The Mudcat Café TM
Thread #103190   Message #2101323
Posted By: GUEST
13-Jul-07 - 03:02 AM
Thread Name: how were source singers influenced by revival
Subject: RE: how were source singers influenced by revival
The basic agenda of collectors, as far as I can make out, has never really changed; it has been to gather in what they saw as a rapidly disappearing body of songs before they disappeared altogether.
In the early 20th century Sharp adopted this attitude; Irish collector Tom Munnelly working into the 21st century described his work as 'a race with the undertaker'. Both were right in their way, though Tom was more right than Sharp. Tom's fieldwork has now virtually slowed down to a standstill, even though he lives in West Clare where, twenty odd years ago you couldn't throw a stone without hitting a traditional singer with a version of 'Lord Lovel' 'Captain Wedderburn's Courtship', or 'The Suffolk Miracle' (three of the most popular ballads to be found here).
Certainly, thanks to Sharp, Tom Munnelly and the rest of them, the songs haven't gone; rather, what has disappeared is the oral tradition which gave them their vital life and function.
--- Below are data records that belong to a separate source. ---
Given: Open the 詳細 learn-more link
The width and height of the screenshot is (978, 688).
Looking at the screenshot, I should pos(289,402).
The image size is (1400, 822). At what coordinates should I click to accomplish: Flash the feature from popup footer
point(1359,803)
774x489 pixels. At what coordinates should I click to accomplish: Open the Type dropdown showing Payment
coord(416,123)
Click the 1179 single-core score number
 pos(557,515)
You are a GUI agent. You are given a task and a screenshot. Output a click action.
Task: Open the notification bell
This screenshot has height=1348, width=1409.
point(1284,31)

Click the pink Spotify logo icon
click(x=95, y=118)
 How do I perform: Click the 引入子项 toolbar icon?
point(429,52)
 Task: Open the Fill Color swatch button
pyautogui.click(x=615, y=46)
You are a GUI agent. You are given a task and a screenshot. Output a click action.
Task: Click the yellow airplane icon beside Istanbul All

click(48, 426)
Modern technology has ascertained that the renditions of the old songs have become more-or-less fixed and unchanged.
Personally, whatever the final objectives of the collectors were, be it preservation, publication or simply to pass the songs on to singers so they will cotinue to be sung, I have always been extremely grateful to the Sharps, Greigs, Duncans, Kidsons, Lomaxs, Munnellys et al; they have certainly stopped me from hanging round the street corners over the last forty years - prosit to all of them!
I have to say I find the 'no names, no pack drill' remark as offensive as I do terms like 'folk police' 'and finger-in-ear'. If we don't take people's statemets at face value and treat them as honest opinions, there is little point in discussion.
Such hole-in-corner language is far more suited to Monty Python's 'nudge-nudge' sketch than it is to the open, honest, friendly and informative (if sometimes overheated) discussion I have come to expect on Mudcat threads.